Various Louisiana shipyards employ tens of thousands of workers. In fact, some of those companies are among the top employers in the state. If you've worked in a shipyard, you might have been exposed to some form of asbestos. Actually, asbestos is a general term given to various naturally occurring mineral fibers. For decades, manufacturers used asbestos as a component in fire retardants, ceiling and wall insulation, roofing materials, pipes, and other things. The problem is that many people who have worked with such products have later developed cancer.
Whether you've already moved on to another type of job, have retired or are still currently employed at a shipyard, you might have heard stories about cancer survivors who determined their illnesses were asbestos-related. Mesothelioma is the medical name of one type of asbestos-related cancer that can affect different organs in the body.

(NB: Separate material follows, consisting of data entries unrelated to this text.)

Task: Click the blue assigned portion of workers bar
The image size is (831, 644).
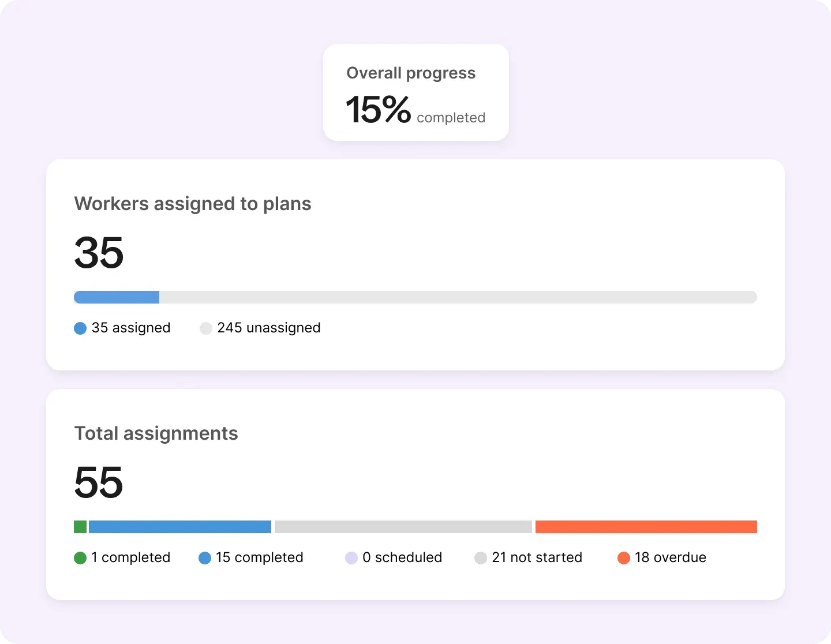Action: pyautogui.click(x=117, y=297)
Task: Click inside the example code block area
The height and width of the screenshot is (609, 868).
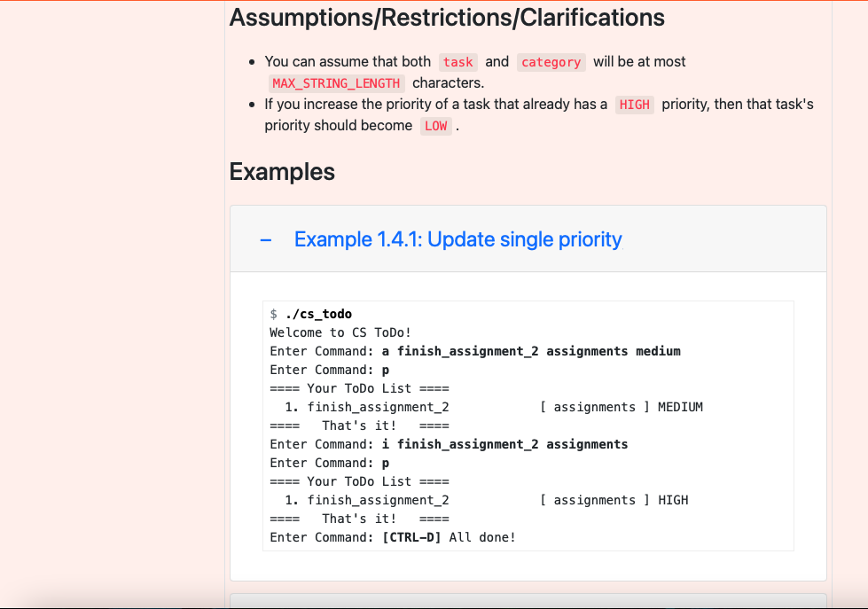Action: 528,426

Are there symptoms, and if so, what are they?
It can be very difficult to detect cancer in the human body. However, there are several types of symptoms that might alert you to a problem. Some of these symptoms are also often present in minor illnesses, which is why not everyone goes rushing to the doctor every time they feel sick. If one or more of the following appear to be lingering, it is typically a good idea to see a doctor:
- Chest pain
- Dry cough
- Difficulty breathing
- Unexplained weight loss
- Abdominal discomfort
- Lack of appetite
- Trouble swallowing
This list is not extensive but does name some of the most common symptoms associated with different types of Mesothelioma. Often, such symptoms do not present until the disease has progressed to a later stage. It can be very frightening to know you are not feeling well yet be unsure of what the problem is, especially if you've worked in a shipyard and have heard about others suffering illness.

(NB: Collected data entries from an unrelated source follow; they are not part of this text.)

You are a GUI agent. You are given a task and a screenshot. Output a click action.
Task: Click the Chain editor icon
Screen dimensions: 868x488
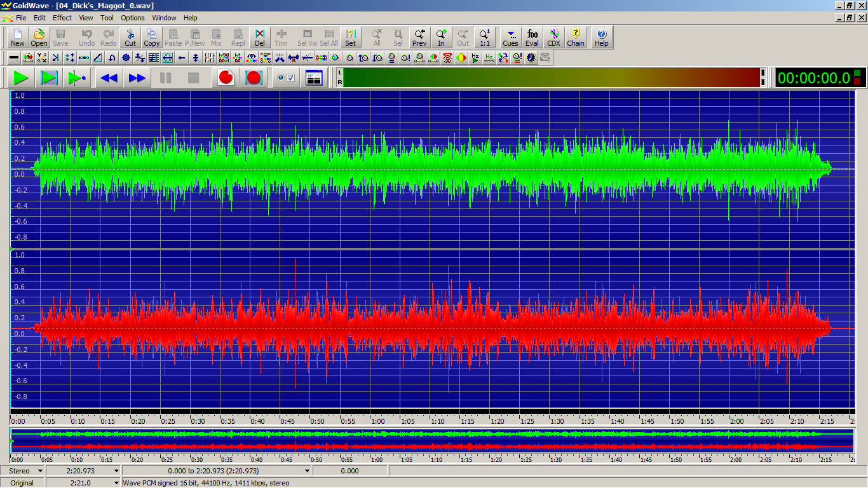click(x=575, y=37)
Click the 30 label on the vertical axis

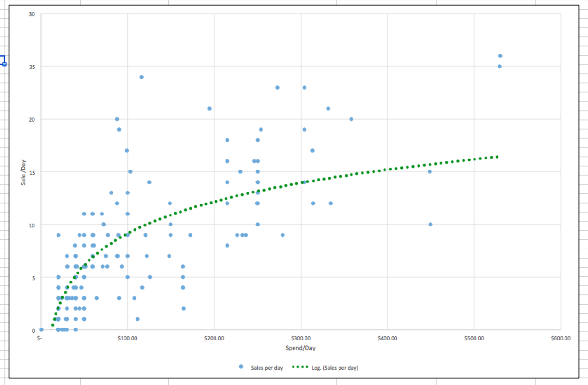tap(32, 14)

If a doctor diagnoses you with cancer, you will likely face many challenges as you battle the disease. Treatments often cause adverse side effects, and your road to recovery may be long. There are many resources available for cancer patients and their families. Others who have trod the path before you have found solace and support by connecting with those listed below:
- A priest, minister or other community faith leader in your Louisiana region
- A trusted friend who is also a cancer survivor
- A licensed counselor experienced in dealing with serious chronic health issues
- A licensed life coach who can help you define your goals and work toward them
- A holistic nutritionist and/or doctor who can help you explore alternative treatments
- A skilled personal injury attorney who can clarify legal issues should you decide to file a claim
It's impossible to presume a particular outcome when it comes to fighting cancer. Medical care and living assistance associated with the disease is very expensive. Depending on your condition (which might fluctuate), you might not be able to work. Compensation can often be obtained through successful litigation that seeks monetary judgment against any parties deemed liable for a particular situation.